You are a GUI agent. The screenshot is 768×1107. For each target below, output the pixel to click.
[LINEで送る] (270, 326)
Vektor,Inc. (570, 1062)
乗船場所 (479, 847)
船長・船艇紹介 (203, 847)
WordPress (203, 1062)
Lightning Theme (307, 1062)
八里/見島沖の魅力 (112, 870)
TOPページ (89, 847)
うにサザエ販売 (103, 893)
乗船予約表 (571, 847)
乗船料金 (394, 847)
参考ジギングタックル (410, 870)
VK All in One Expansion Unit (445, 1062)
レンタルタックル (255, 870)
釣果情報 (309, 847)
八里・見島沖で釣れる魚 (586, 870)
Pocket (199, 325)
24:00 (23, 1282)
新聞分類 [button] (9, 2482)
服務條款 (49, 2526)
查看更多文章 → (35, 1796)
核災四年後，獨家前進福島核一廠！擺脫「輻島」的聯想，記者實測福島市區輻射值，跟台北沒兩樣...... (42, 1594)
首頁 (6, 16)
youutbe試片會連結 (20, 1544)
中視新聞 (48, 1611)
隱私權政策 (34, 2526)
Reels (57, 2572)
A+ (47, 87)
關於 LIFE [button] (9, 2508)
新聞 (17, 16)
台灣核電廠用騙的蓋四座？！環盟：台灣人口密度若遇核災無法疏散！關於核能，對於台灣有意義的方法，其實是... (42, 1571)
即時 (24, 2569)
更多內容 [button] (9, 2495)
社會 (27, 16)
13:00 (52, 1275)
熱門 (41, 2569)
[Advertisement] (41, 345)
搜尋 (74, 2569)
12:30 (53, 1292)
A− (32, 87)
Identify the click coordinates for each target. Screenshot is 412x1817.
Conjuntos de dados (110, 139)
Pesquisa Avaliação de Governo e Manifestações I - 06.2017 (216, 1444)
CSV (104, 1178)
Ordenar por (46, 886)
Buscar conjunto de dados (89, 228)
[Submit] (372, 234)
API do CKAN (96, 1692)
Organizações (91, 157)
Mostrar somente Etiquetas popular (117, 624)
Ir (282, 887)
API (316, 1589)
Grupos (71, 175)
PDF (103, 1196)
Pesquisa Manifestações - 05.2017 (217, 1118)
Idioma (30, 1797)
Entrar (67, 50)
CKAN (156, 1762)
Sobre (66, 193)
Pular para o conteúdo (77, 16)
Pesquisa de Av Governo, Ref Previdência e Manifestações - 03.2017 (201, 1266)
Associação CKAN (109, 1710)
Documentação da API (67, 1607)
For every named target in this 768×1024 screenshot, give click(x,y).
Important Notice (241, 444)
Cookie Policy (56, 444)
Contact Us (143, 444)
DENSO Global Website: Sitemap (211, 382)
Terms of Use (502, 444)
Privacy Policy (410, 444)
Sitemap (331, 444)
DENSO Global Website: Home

++++++

## [Your task]
Reproduce the material in full, swapping every occurrence of "Sitemap" for "Site Map" and leaving everything else unchanged.

## [Output]
You are a GUI agent. The screenshot is 768×1107. For each target below, output the pixel to click.
[LINEで送る] (270, 326)
Vektor,Inc. (570, 1062)
乗船場所 (479, 847)
船長・船艇紹介 (203, 847)
WordPress (203, 1062)
Lightning Theme (307, 1062)
八里/見島沖の魅力 (112, 870)
TOPページ (89, 847)
うにサザエ販売 (103, 893)
乗船予約表 (571, 847)
乗船料金 (394, 847)
参考ジギングタックル (410, 870)
VK All in One Expansion Unit (445, 1062)
レンタルタックル (255, 870)
釣果情報 (309, 847)
八里・見島沖で釣れる魚 (586, 870)
Pocket (199, 325)
24:00 (23, 1282)
新聞分類 [button] (9, 2482)
服務條款 (49, 2526)
查看更多文章 → (35, 1796)
核災四年後，獨家前進福島核一廠！擺脫「輻島」的聯想，記者實測福島市區輻射值，跟台北沒兩樣...... (42, 1594)
首頁 (6, 16)
youutbe試片會連結 (20, 1544)
中視新聞 (48, 1611)
隱私權政策 (34, 2526)
Reels (57, 2572)
A+ (47, 87)
關於 LIFE [button] (9, 2508)
新聞 (17, 16)
台灣核電廠用騙的蓋四座？！環盟：台灣人口密度若遇核災無法疏散！關於核能，對於台灣有意義的方法，其實是... (42, 1571)
即時 (24, 2569)
更多內容 [button] (9, 2495)
社會 (27, 16)
13:00 (52, 1275)
熱門 (41, 2569)
[Advertisement] (41, 345)
搜尋 (74, 2569)
12:30 (53, 1292)
A− (32, 87)
Identify the click coordinates for each target. Screenshot is 412x1817.
Conjuntos de dados (110, 139)
Pesquisa Avaliação de Governo e Manifestações I - 06.2017 (216, 1444)
CSV (104, 1178)
Ordenar por (46, 886)
Buscar conjunto de dados (89, 228)
[Submit] (372, 234)
API do CKAN (96, 1692)
Organizações (91, 157)
Mostrar somente Etiquetas popular (117, 624)
Ir (282, 887)
API (316, 1589)
Grupos (71, 175)
PDF (103, 1196)
Pesquisa Manifestações - 05.2017 (217, 1118)
Idioma (30, 1797)
Entrar (67, 50)
CKAN (156, 1762)
Sobre (66, 193)
Pular para o conteúdo (77, 16)
Pesquisa de Av Governo, Ref Previdência e Manifestações - 03.2017 (201, 1266)
Associação CKAN (109, 1710)
Documentação da API (67, 1607)
For every named target in this 768×1024 screenshot, give click(x,y).
Important Notice (241, 444)
Cookie Policy (56, 444)
Contact Us (143, 444)
DENSO Global Website: Site Map (211, 382)
Terms of Use (502, 444)
Privacy Policy (410, 444)
Site Map (331, 444)
DENSO Global Website: Home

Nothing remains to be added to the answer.